Points de vue

En 2011, réinventons le catalogue !

L’équipe des rédacteurs de Faites des catalogues s’est déjà agrandie… Elle vous souhaite à toutes et à tous une grande année 2011 !

En 1856, Aristide BOUCICAUT avait créé le Bon marché et inventé la grande distribution mais aussi dans la foulée, le premier catalogue de vente par correspondance. Le nouveau client peut désormais flâner au gré des rayons du magasin ou des pages du catalogue, découvrir de nouveaux produits ; comme diraient nos cousins Québécois, le magazinage était né. Le magasin, comme le catalogue étaient désormais conçus non plus pour répondre simplement à une demande mais bien pour la créer. Très vite, le client devenu consommateur, a pu grâce aux multiples catalogues, choisir parmi différents fournisseurs sans bouger de chez lui, et donc comparer. Les catalogues devenaient alors le moyen le plus aisé pour débusquer la bonne affaire… et il ne fallut pas longtemps pour que les distributeurs et fabricants comprennent qu’ils détenaient désormais un moyen formidable pour pousser de la promo.

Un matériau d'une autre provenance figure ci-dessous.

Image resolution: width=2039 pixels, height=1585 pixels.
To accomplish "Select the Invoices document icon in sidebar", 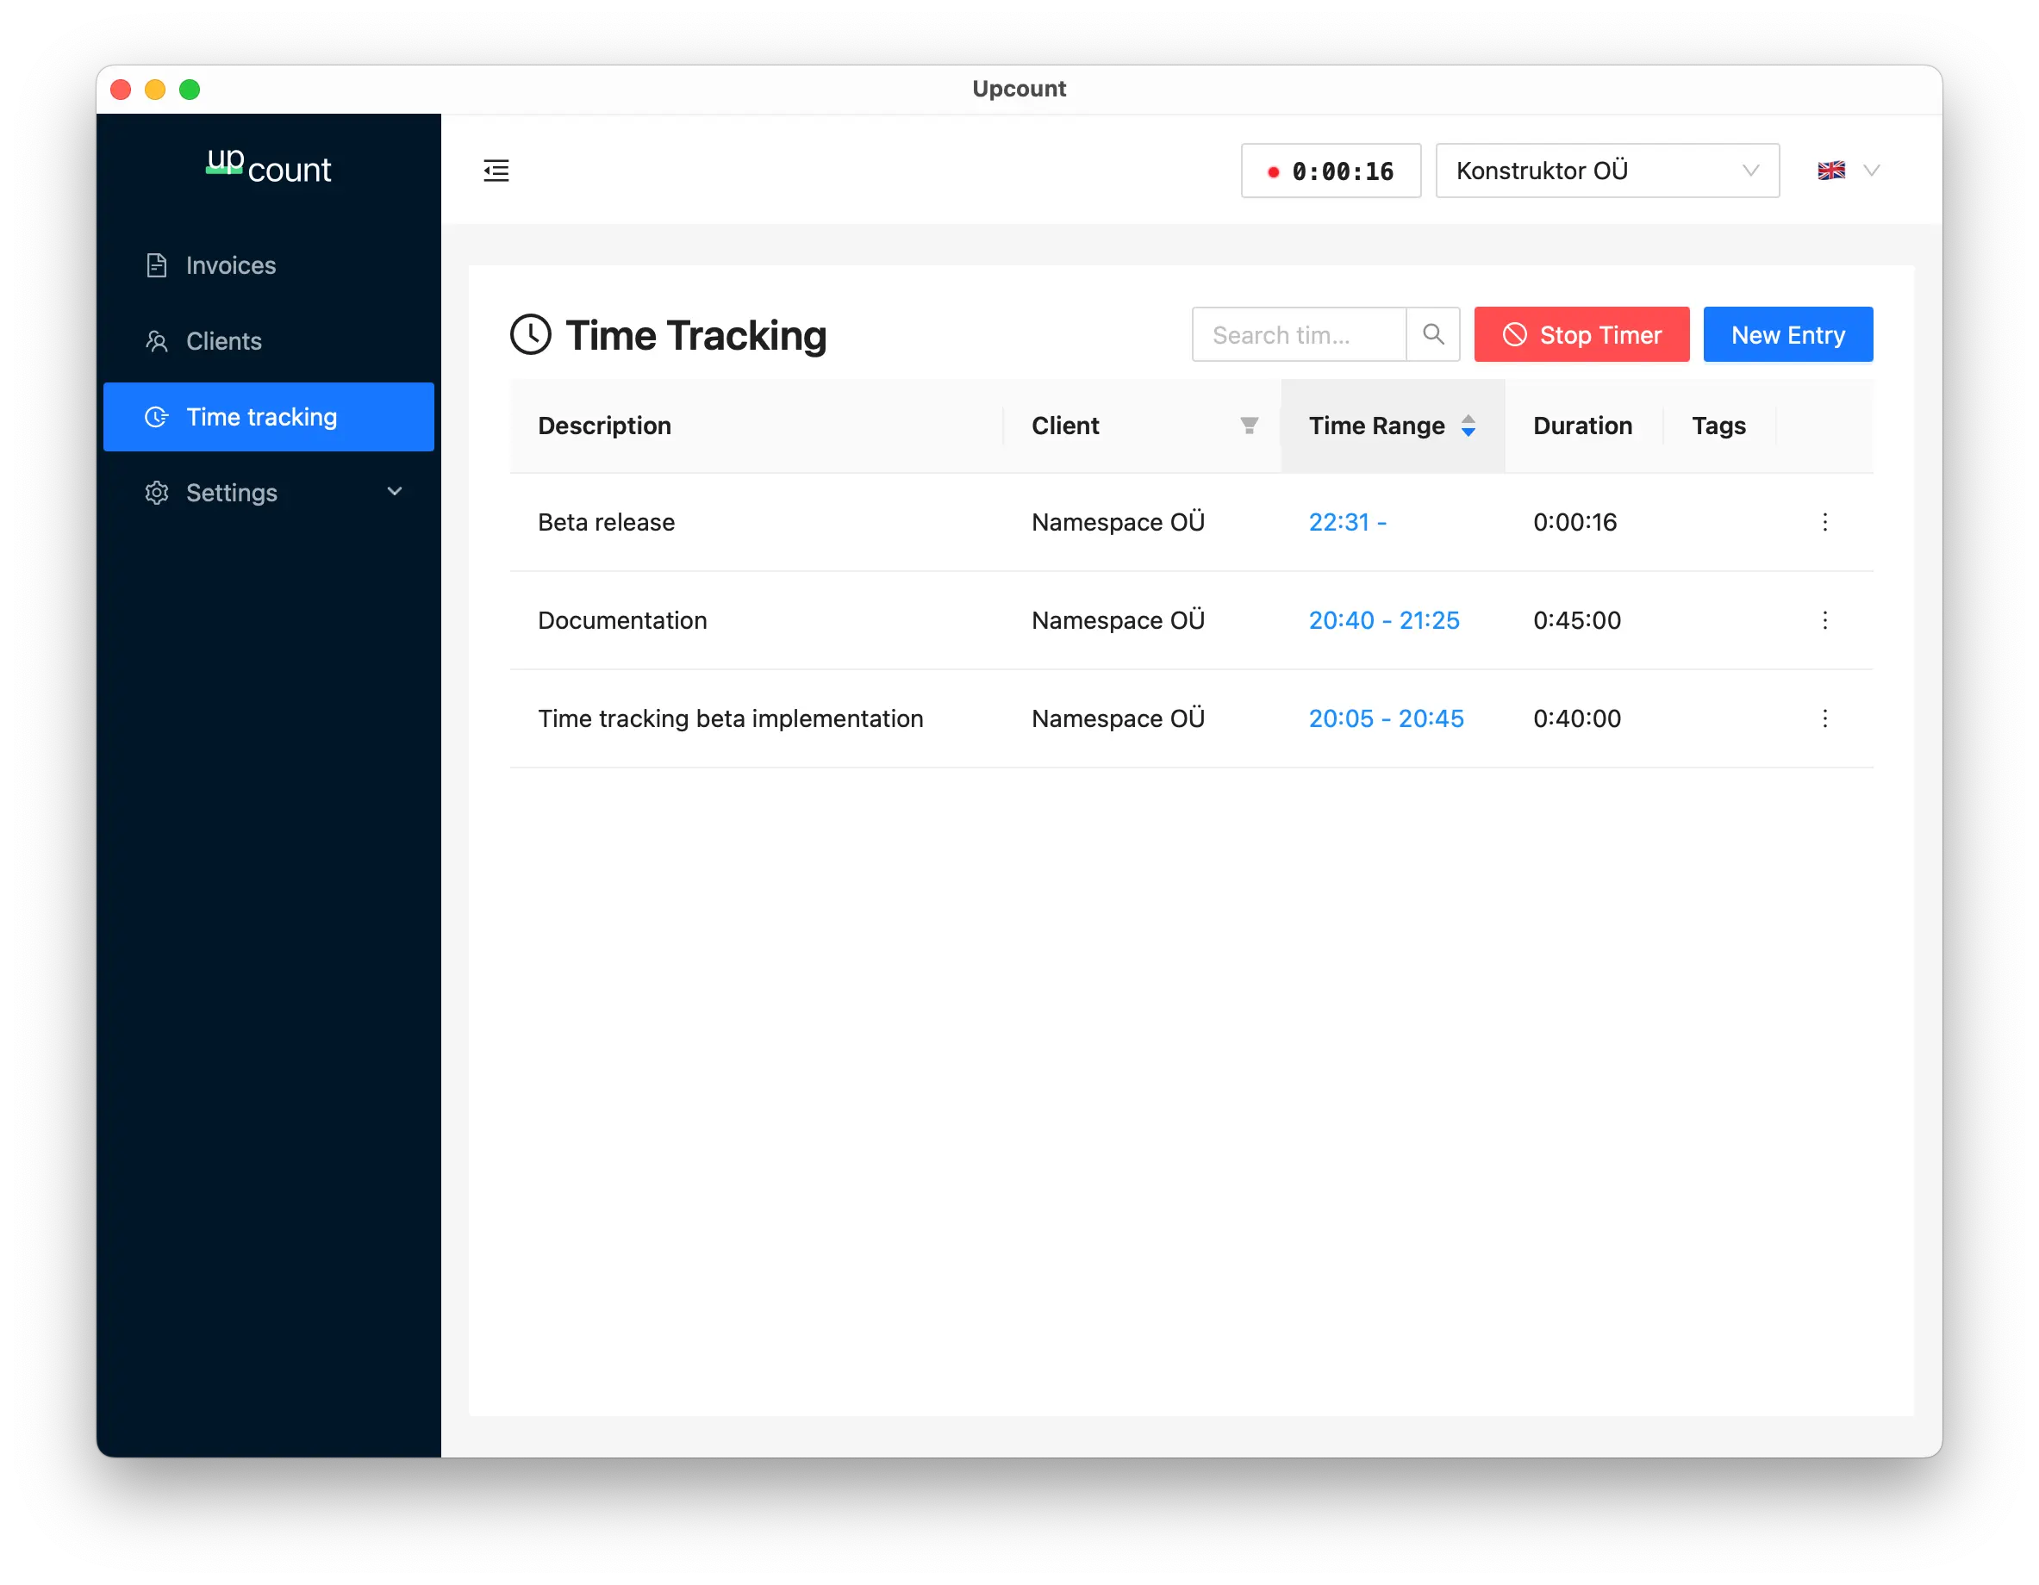I will [156, 265].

Depuis, la promo emprunte tous les chemins nouveaux pour parvenir jusqu’à nous : le dépôt en boîte aux lettres, le démarchage à domicile, l’affichage dans la rue ou en magasin, le cinéma, la radio, le téléphone, la télévision, l’Internet, le téléphone mobile. Et forcément, la présentation de l’offre s’adapte à chaque fois à ces nouveaux supports.

Le catalogue et les mécaniques promotionnelles n’ont fait que s’améliorer dans l’art de vous faire aimer l’idée de faire des économies. Il suffit de se rendre compte avec toute l’honnêteté qu’il se doit que lorsque nous faisons le tri des papiers non adressés qui encombrent notre boîte aux lettres, ce sont bien les prospectus que nous rechignons le plus à jeter.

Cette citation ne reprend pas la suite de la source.